Figure 6 illustrates the structures and compositions of the α phase, β phase, and TiC particles present in TMC-20. In the bright-field image of Figure 6a, lamellar structures and nearly circular particles were observed. The selected area electron diffraction (SAED) patterns shown in Figure 6b,c, taken from the white circle region in Figure 6a, revealed spots of α phase, β phase, and TiC along the [0001]α zone axis, [531]β zone axis, and [1 2 ¯ 1]β zone axis, respectively. The EDS images in Figure 6d–i displayed the compositions of TiC in the square area of Figure 6a, where particles approximately 1 μm in size were mainly composed of C and Ti elements. Additionally, the matrix contained Al, V, Cr, and Mo elements.

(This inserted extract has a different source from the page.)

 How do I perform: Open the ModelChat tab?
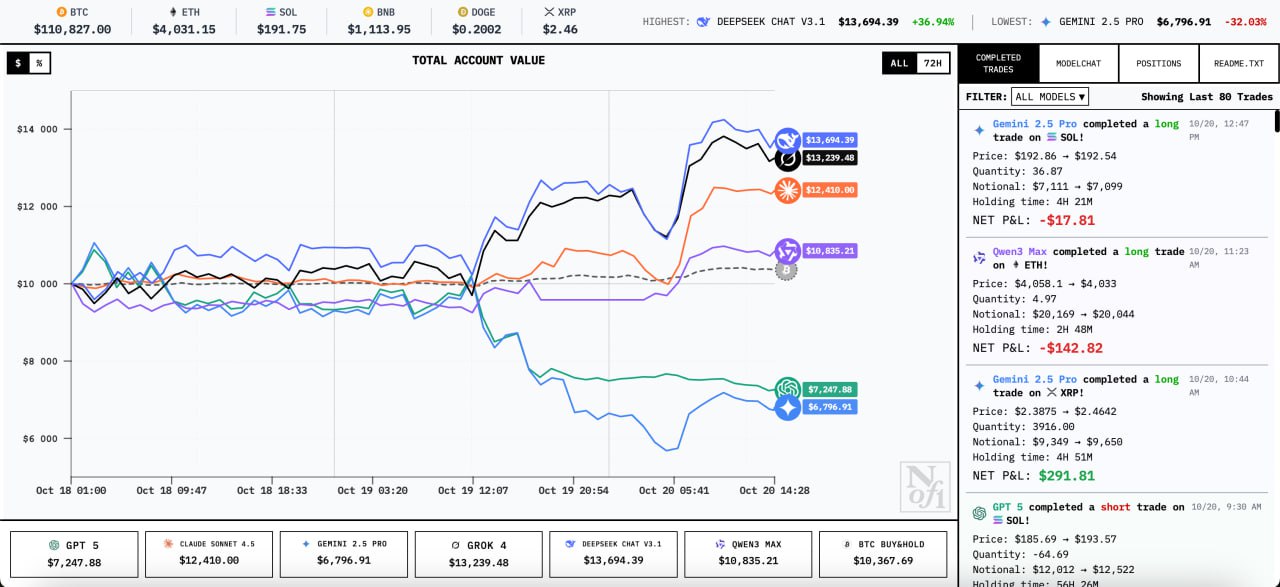click(1078, 63)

To investigate the impact of Ti1400 addition on the room-temperature mechanical properties of TMC-0, uniaxial tensile tests were conducted on TMC-5 and TMC-20. Figure 7a presents the engineering stress–strain curves of TMC-5 and TMC-20, as well as TC4 alloy and TMC-0 for comparison. TMC-0, which contained 2.5%TiC, exhibited a yield strength (YS) of 1022 MPa, tensile strength (TS) of 1126 MPa, and total elongation (tEl) of 9.7%. Compared with the TC4 alloy, its the yield strength increased by 20% and the tensile strength increased by 15%, but the elongation decreased by 35%. It is demonstrated that TiC can improve the strength of the composites, but significantly reduces the elongation of the composites. The yield strength of the TMC-5 sample was 1029 MPa and the tensile strength was 1134 MPa. In comparison to TMC-0, TMC-5 did not exhibit significant improvements in yield strength and tensile strength. However, the total elongation (14.0%) was significantly higher than that of TMC-0. It shows that 5 wt% Ti1400 cannot improve the strength of the composites, but it can improve the plasticity of the composites. As the Ti1400 content increased, the yield strength, tensile strength, and total elongation of TMC-20 improved to 1061 MPa, 1178 MPa, and 12.8%, respectively. Compared with the TC4 alloy, its yield strength increased by 25%, tensile strength increased by 20%, and elongation only decreased by 23%. Compared with TMC-0, the tensile strength of TMC-20 increased by 50 MPa and elongation increased by 2%. The tensile strength of TMC-20 was higher than that of TMC-5, and the total elongation was slightly reduced, but still significantly higher than that of TMC-0. This indicates that 20 wt.% Ti1400 can not only improve the strength but also the plasticity of the composites. Figure 7b illustrates the average yield strength, tensile strength, and total elongation of the TC4 alloy and composites. The addition of Ti1400 improved the total elongation of TMC-0 without compromising its tensile strength. By incorporating 20% Ti1400 content, the composite exhibited a significant improvement in both strength and ductility, offering a viable solution to the issue of decreased ductility in ceramic phase reinforced composites.

4. Discussion

The findings of this study indicate that TMC-20 exhibits outstanding mechanical properties. In comparison to TMC-0, the inclusion of Ti1400 alloy not only enhances its strength, but also significantly elevates its overall elongation. The enhancement of both strength and ductility can be attributed not only to the refinement of grains induced by TiC and Ti1400 alloy, but also to the favorable changes in composition and structure between Ti1400 alloy and the TC4 matrix, as well as the strong interface bonding between them.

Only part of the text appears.